Les pétroliers paralysent la bonne marche et le bon fonctionnement des activités sur l’ensemble de la ville province de Kinshasa. Le reste du territoire nationale n’est pas épargné à ce choque. Ce, depuis très exactement 72 heures. Ils veulent revoir à la hausse le prix du carburant à la pompe pour combler le manque à gagner lui sont causés par le gouvernement. Ce dernier n’arrive pas à les subventionnés conformément aux accords pris de commun accord.

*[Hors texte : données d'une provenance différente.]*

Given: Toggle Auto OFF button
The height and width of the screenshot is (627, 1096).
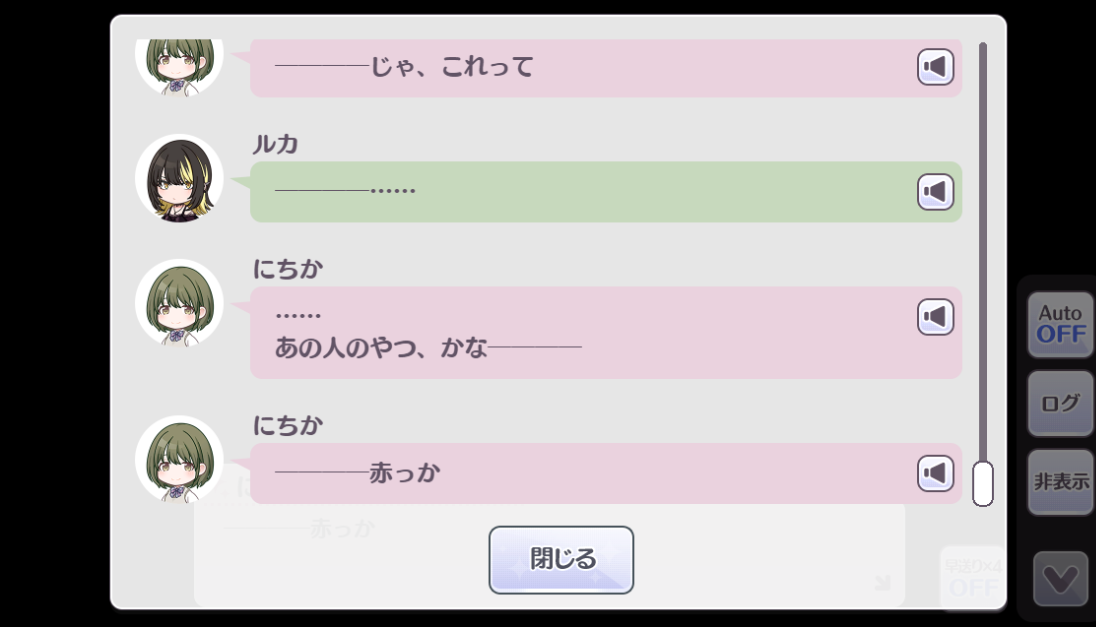Looking at the screenshot, I should 1060,324.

Reportage de Julien Ntabaza 

En effet, une vraie perturbation s’observe à travers les quatres coins de la capitale de la République démocratique du Congo ces jours ci. Les stations services ferment très tôt et réouvrent un peu en retard. En début des journées, la population surtout les travailleurs (piétons ou véhiculés) sont contraints à un calvaire indescriptible. Des longues files sont rangées dans différentes stations de la place. Les voies sont ouvertes. La circulation est pratiquement fluide. Le transport en commun subit un coup dur. Beaucoup des gens traîne dans des arrêts de bus. La rareté des voitures et bus des transports en commun font grimper des prix des courses. Les passagers sont à la merci des motocyclistes. La jungle s’installe. Chacun fixe son prix selon les heures de pointe où les embouteillages prennent tous les temps possible. Certaines personnes ouvrent la marche à pied. D’autres par contre, paient ce qui lui sont imposés par les transporteurs. Le taxis de Gombe par exemple passe de cinq – cents francs congolais (500 FC) à mille francs congolais (1000 FC). Et la course de moto qui coûtait de pompage à magazin nkintambo à mille cinq – cents francs congolais revient maintenant à trois – mille (3000 FC) etc.

Il faut noter que les pétroliers sont des privés qui font des affaires pour tirer des dividendes. Ils suivent à la lettre et selon l’esprit la réglementation en la matière. Ils n’attendent que la contribution du gouvernement pour les permettre à rendre service à la population.

Le gouvernement est invité donc à prendre des dispositions idoines pour régler cette question c’est à dire s’acquitter de ses obligations. La vie reprendra son fonctionnement normal. Ce n’est pas sorcier. Il s’agit d’un simple dysfonctionnement.